◆ **Trecho**
------------

Josias de Souza – No primeiro dia reservado pela CPI da Covid à oitiva de depoimentos, a estratégia do governo para enfrentar a investigação legislativa sofreu dois reveses. Num, o ex-ministro da Saúde Henrique Mandetta forneceu à comissão cópia de carta que entregou em 28 de março de 2020 ao presidente da República. O documento contém informações que dificultam o esforço do Planalto para reescrever o enredo da pandemia no Brasil.
Noutro revés, o também ex-ministro Eduardo Pazuello cavou uma desculpa para protelar o depoimento marcado para quarta-feira. Alegou que teve contato com dois coronéis infectados pelo coronavírus. Estaria, portanto, impedido de comparecer à CPI. Pazuello já contraiu a Covid-19 quando era ministro. Curiosamente, o único mal-estar que exibiu nas últimas horas foi o nervosismo com o treinamento que recebeu para o depoimento que conseguiu adiar por duas semanas.

------------

[Entradas salvas]
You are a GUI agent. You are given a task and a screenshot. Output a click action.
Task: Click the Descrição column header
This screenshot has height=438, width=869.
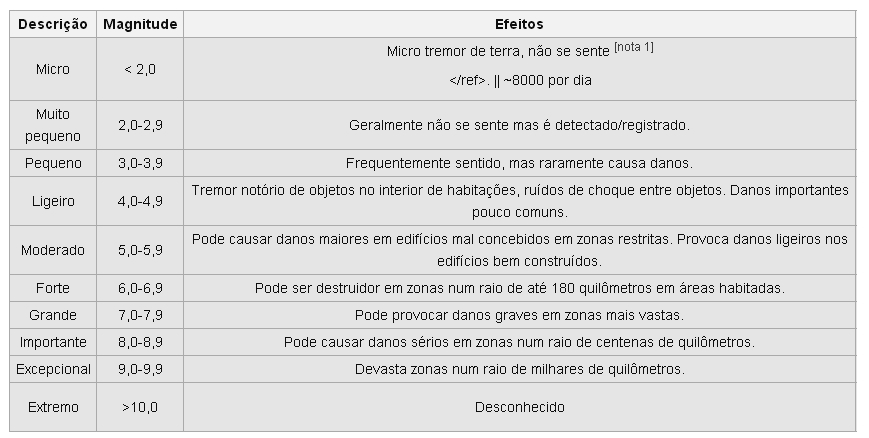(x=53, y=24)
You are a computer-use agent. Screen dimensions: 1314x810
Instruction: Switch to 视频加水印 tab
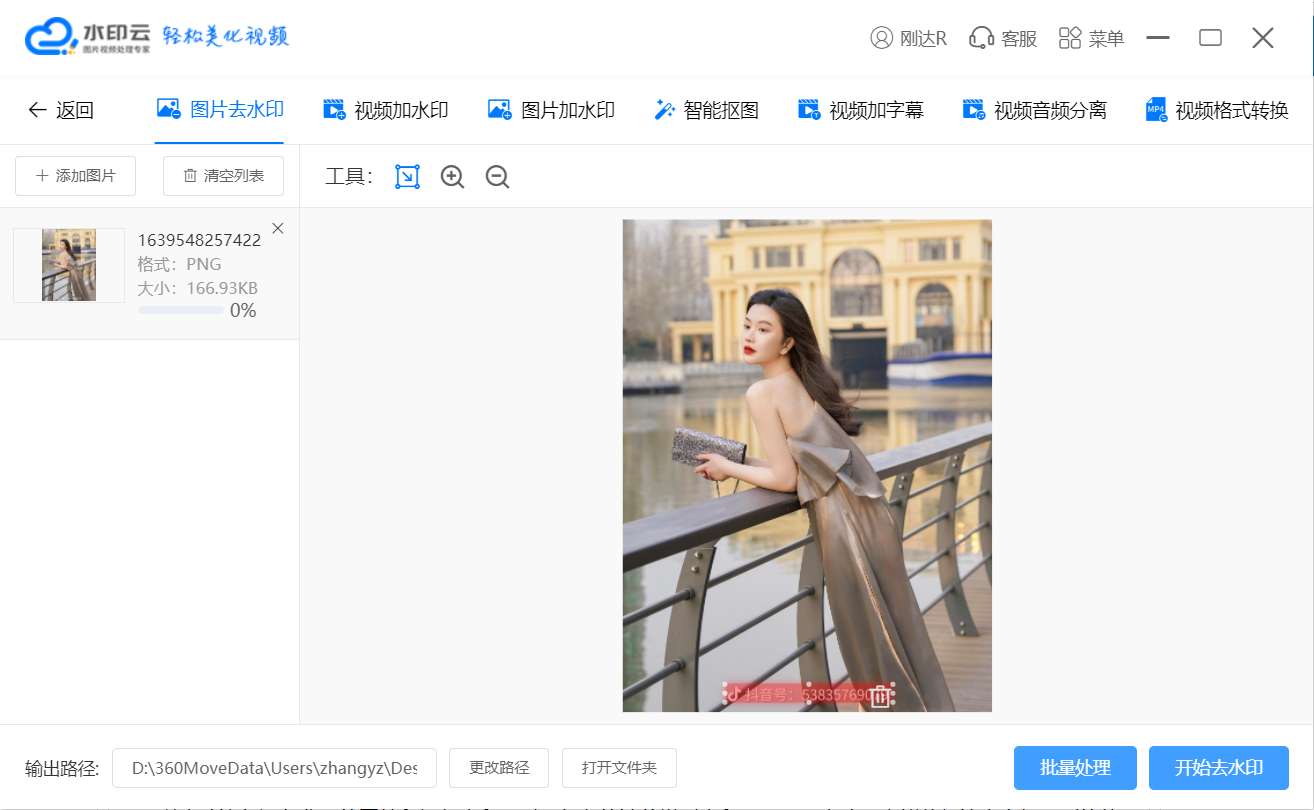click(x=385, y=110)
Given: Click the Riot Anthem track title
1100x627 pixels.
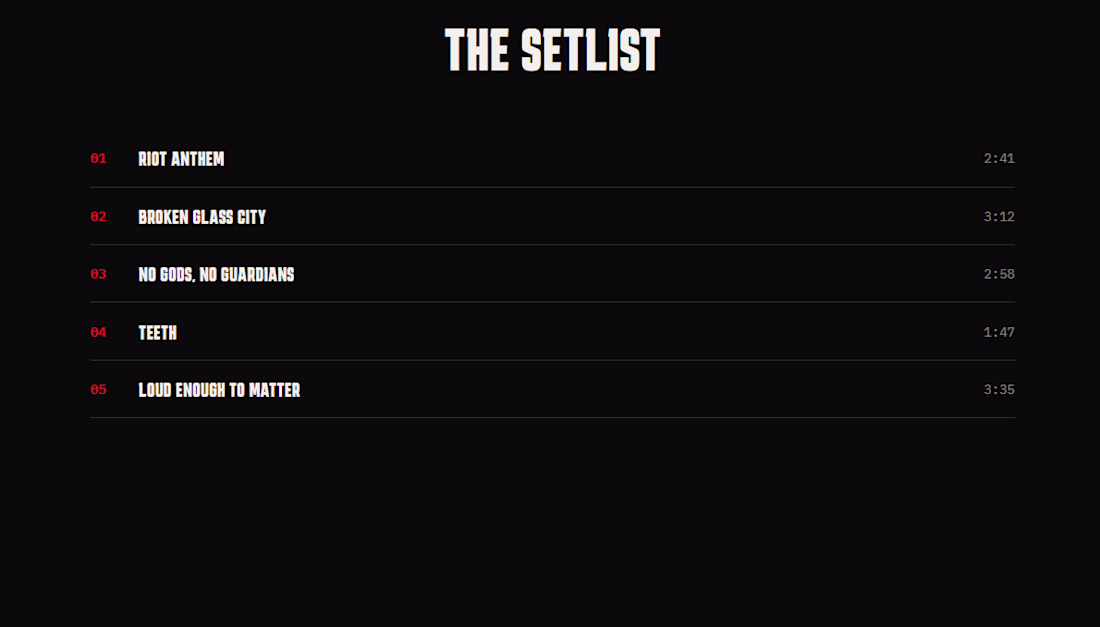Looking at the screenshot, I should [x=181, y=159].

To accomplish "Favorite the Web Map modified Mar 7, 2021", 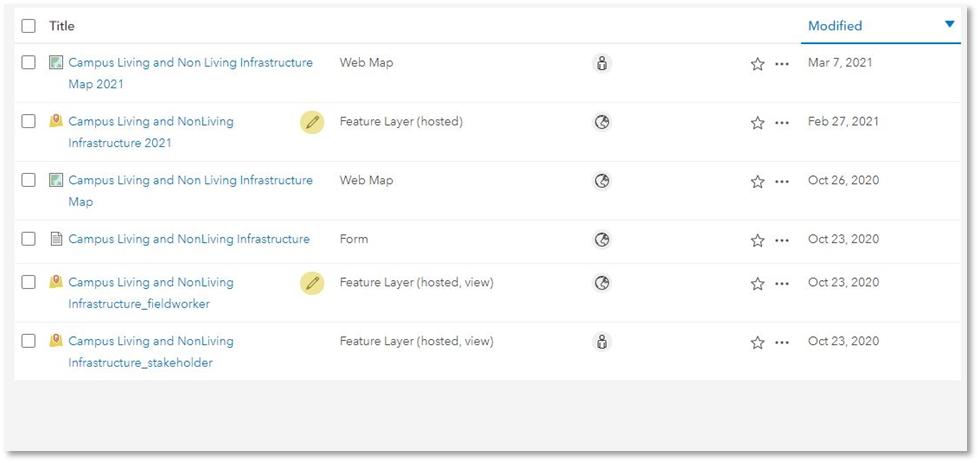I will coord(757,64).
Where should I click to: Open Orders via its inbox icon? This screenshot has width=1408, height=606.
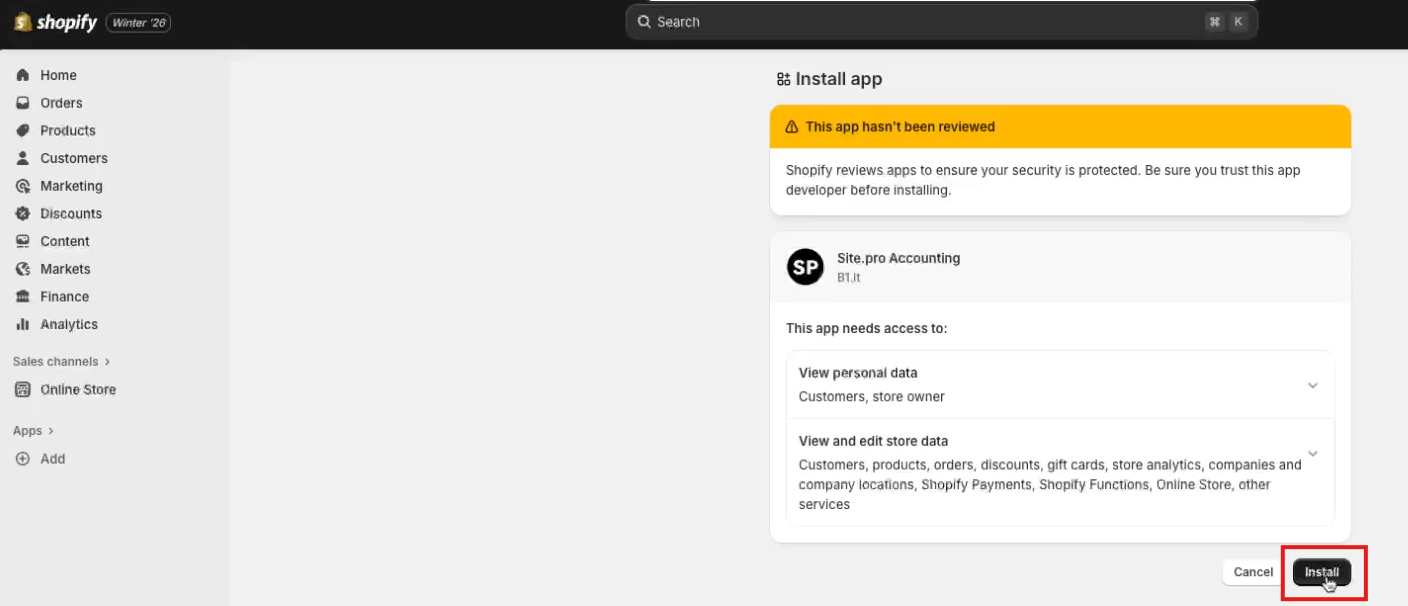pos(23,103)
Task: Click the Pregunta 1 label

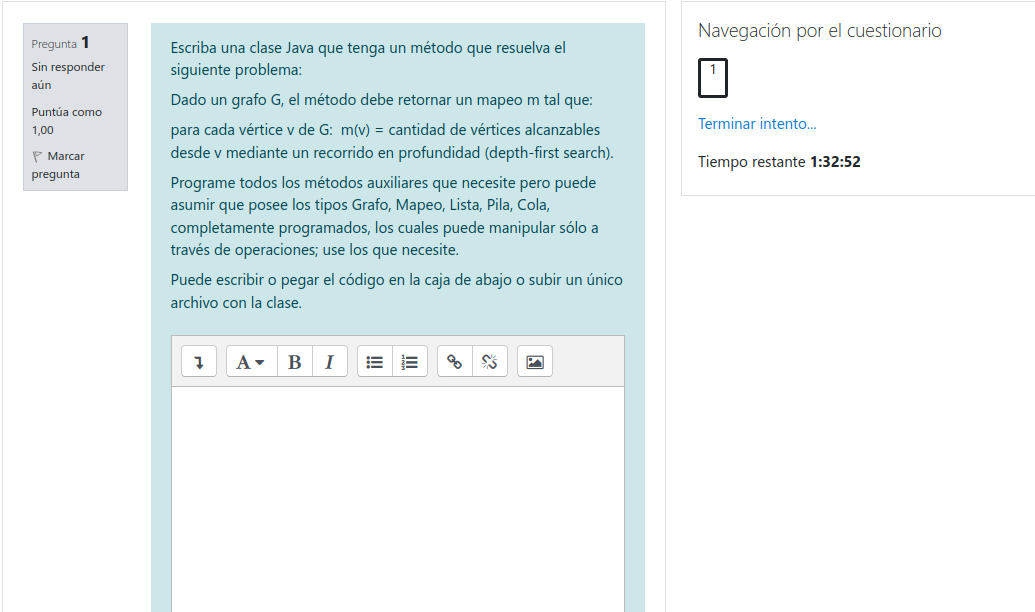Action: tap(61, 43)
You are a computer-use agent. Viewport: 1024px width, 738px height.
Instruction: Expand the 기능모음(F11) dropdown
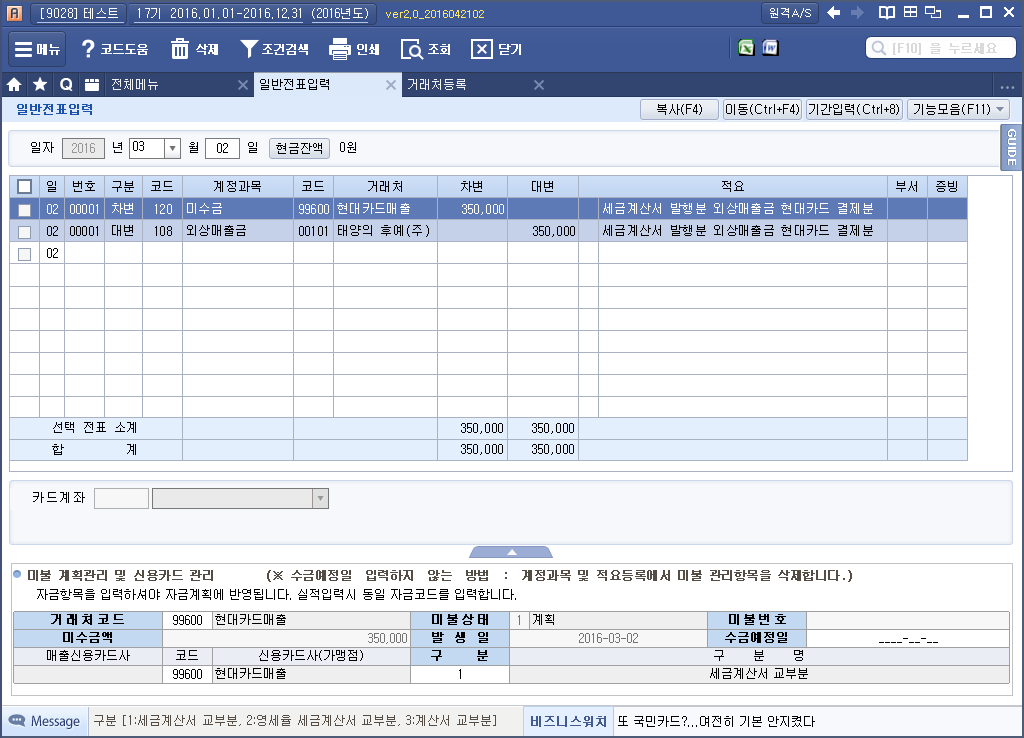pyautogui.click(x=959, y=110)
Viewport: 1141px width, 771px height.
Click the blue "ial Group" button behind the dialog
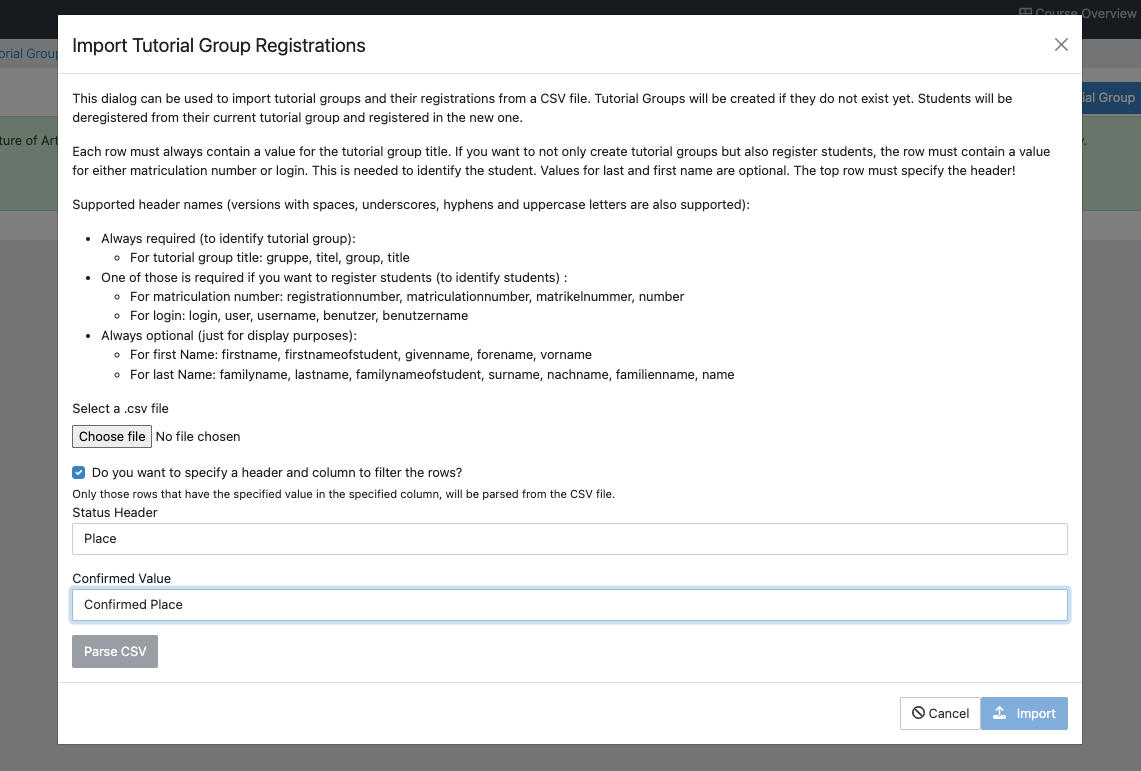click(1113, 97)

------------

◆ **Atividade A**
Reproduza o trecho sobre a CPI da Covid desde "Josias de Souza" até "pandemia no Brasil.", inclusive.
◆ **Atividade B**
Resuma em duas frases o trecho sobre a CPI da Covid.
◆ **Atividade C**
Indique se cada afirmação concorda com o trecho sobre a CPI da Covid, respondendo sim ou não e citando as palavras decisivas: (i) Mandetta entregou a carta ao presidente em 28 de março de 2020; (ii) Pazuello nunca havia contraído a Covid-19; (iii) o depoimento de Pazuello estava marcado para quinta-feira.
Os registros têm origem em uma fonte distinta da do trecho.

◆ **Resolução A**
Josias de Souza – No primeiro dia reservado pela CPI da Covid à oitiva de depoimentos, a estratégia do governo para enfrentar a investigação legislativa sofreu dois reveses. Num, o ex-ministro da Saúde Henrique Mandetta forneceu à comissão cópia de carta que entregou em 28 de março de 2020 ao presidente da República. O documento contém informações que dificultam o esforço do Planalto para reescrever o enredo da pandemia no Brasil.

◆ **Resolução B**
No primeiro dia de depoimentos da CPI da Covid, o ex-ministro Henrique Mandetta entregou à comissão cópia de uma carta enviada em 28 de março de 2020 ao presidente da República, com informações que dificultam o esforço do Planalto para reescrever o enredo da pandemia. Já o ex-ministro Eduardo Pazuello alegou ter tido contato com dois coronéis infectados e conseguiu adiar por duas semanas o depoimento marcado para quarta-feira.

◆ **Resolução C**
(i) Sim: "cópia de carta que entregou em 28 de março de 2020 ao presidente da República".
(ii) Não: "Pazuello já contraiu a Covid-19 quando era ministro".
(iii) Não: "o depoimento marcado para quarta-feira".